There are much timelier ways to see inflation coming around the corner.

Take commodities prices. Commodities are the building blocks of our world. Steel, oil, natural gas, copper. They’re the “inputs” that form the foundation of the economy.

As I showed in May of last year, prices for lumber, corn, copper, and aluminum were shooting through the roof. Lumber was up 300% from the previous year. Corn was up 100%. Aluminum struck a 10-year high.

Although the CPI was only running around 4%... commodities were sending a clear warning signal. Much higher inflation was imminent.

  • But now, the opposite is happening. While the CPI is sky-high, commodity prices are plunging.

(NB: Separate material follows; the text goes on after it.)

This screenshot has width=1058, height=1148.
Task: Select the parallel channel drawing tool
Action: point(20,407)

In his June 13 video update to Disruption Trader members, Justin analyzed copper. Copper is one of the most important commodities because it goes into everything from piping to electrical wire... to cars, smartphones, and TVs.

Many seasoned investors look to copper as a bellwether—a leading indicator for the economy. And according to Global X ETFs, “copper is historically one of the best-performing assets during inflationary periods.”

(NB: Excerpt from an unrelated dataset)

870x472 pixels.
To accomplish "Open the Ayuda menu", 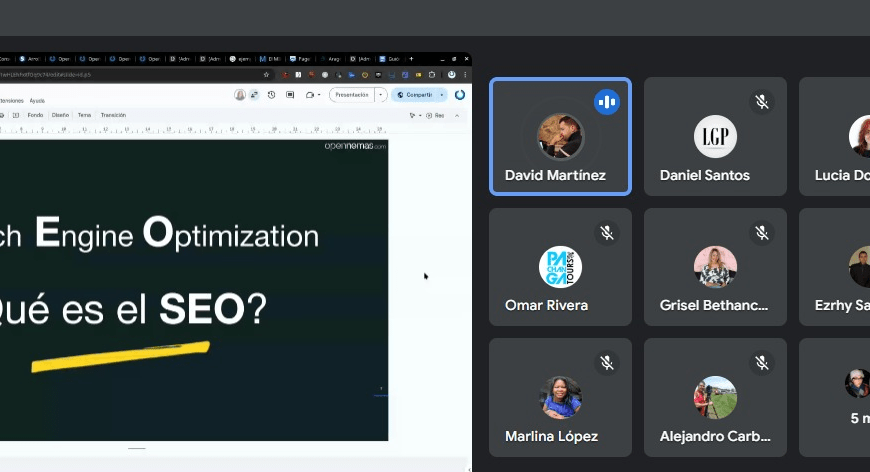I will point(37,101).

In his update, Justin showed copper had declined past key levels… and was trading below important moving averages. He warned it could be the start of a downtrend.

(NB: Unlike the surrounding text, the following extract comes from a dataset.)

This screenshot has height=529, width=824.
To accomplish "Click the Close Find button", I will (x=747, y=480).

Copper has declined 15% since:

Justin also warned about shaky price action in agricultural commodities. Sure enough, corn, wheat, and most other food input prices have plunged in the last couple weeks.

As has oil, natural gas, and pretty much every other important commodity.

Remember, all of these commodities were soaring in 2021. It was a clear inflation “red alert” for anyone paying attention. But now, Justin says they’re breaking down and have potentially put in a major top.

  • Importantly, bond prices are agreeing with commodities…

US Treasury bonds have historically been a safe-haven asset. Investors take cover in them when markets look stormy.

But Treasuries haven’t done their job lately thanks to inflation. TLT—a fund that tracks longer-term US Treasury prices—has crashed. It’s down 23% this year, and 40% since March 2020.

That’s a huge, almost unprecedented move in what’s supposed to be one of the most stable investments.

Bonds hate inflation because bonds pay a fixed rate of income. The current yield on a 10-year US Treasury is 3%. That’s not a bad return if inflation is 0%. But when inflation surges above 8%... buying bonds that pay 3% is a guaranteed way to lose money.

If high inflation is going to continue, we’d likely see it in declining bond prices.

But for the first time in a long time, we’re seeing the opposite.

Buyers are stepping in. Justin says TLT appears to have found its footing, up 4% over the past month.

  • Finally, Justin put all the pieces together into one telling chart…

He charted the TLT bond fund vs. a popular commodity fund, ticker DBC.

When this line is rising, bonds are outperforming commodities. When it’s falling, commodities are outperforming bonds.

For the past year or so, commodities crushed bonds. According to Justin, it’s been a historic underperformance by bonds. Exactly what you’d expect to see in times of high inflation.

But in May, the ratio stopped falling. And in June, bonds beat commodities by a meaningful margin for the first time in over a year:

Source: StockCharts

In short: Investors appear to be rotating out of commodities and back into bonds.

That’s the kind of behavior you see when inflation is peaking.

  • If inflation has truly peaked, markets will look a lot different in the second half of the year…

Are you prepared?

Because we could see a reversal of the trends that defined the first half of 2022.

Instead of falling stock, bond, and crypto prices, the opposite could happen.

This Wednesday, July 13, keep an eye on the headlines. We’ll get an important clue when the government releases its monthly CPI update.

If it shows a meaningful decline in the current sky-high 8.6% rate of inflation… peak inflation is in play.

And that changes everything in markets.